Regional airlines such as Gulfstream account for half of all scheduled passenger flights in the U.S. That’s why it’s so disturbing to hear these airlines fail in so many aspects of basic aviation safety. For example, it was discovered Gulfstream airline installed automotive air conditioning parts not certified by the FAA for use in their planes. Think about that – the air conditioning parts used in a Ford Focus could be in a Gulfstream airplane right now trying to handle all the atmospheric and hydraulic pressures of a large, commercial plane. Truly scary.

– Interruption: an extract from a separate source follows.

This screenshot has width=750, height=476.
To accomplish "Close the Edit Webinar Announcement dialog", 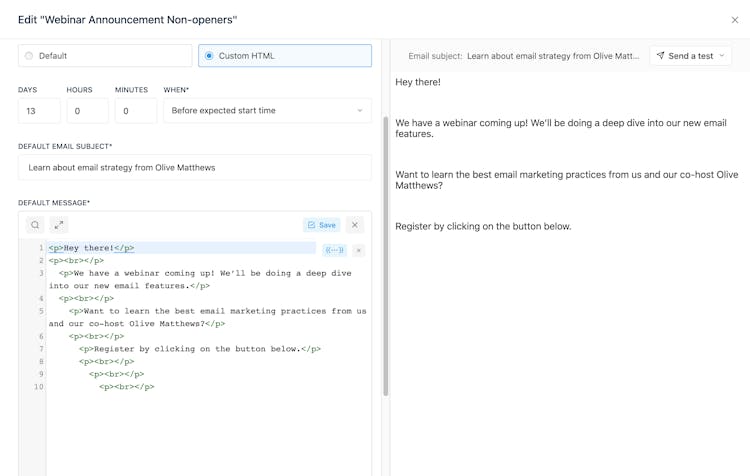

In 2009 the FAA found that Gulfstream had violated multiple regulations and slapped them with a $1.3 million fine. This would be the largest fine against a regional airline. Using shoddy parts isn’t the only glaring issue. Gulfstream also failed to properly enter pilot flying hours from its manual, hard-copy logbooks into their computer system. As a result, crew members flew more hours than the FAA allowed, both on a daily and weekly basis.
So what does all this add up to? Seven of the last eight commercial aviation accidents involved regional airlines and 87 percent of all commercial airplane crashes featured a regional plane, according to the BBC. The issue of pilot fatigue is being addressed in Congress and I hope meaningful reforms are implemented. But they need to supplement any reform with some type of stiffer regulations and/or penalties on these regional airlines. Too many lives are being put at risk due to their carelessness.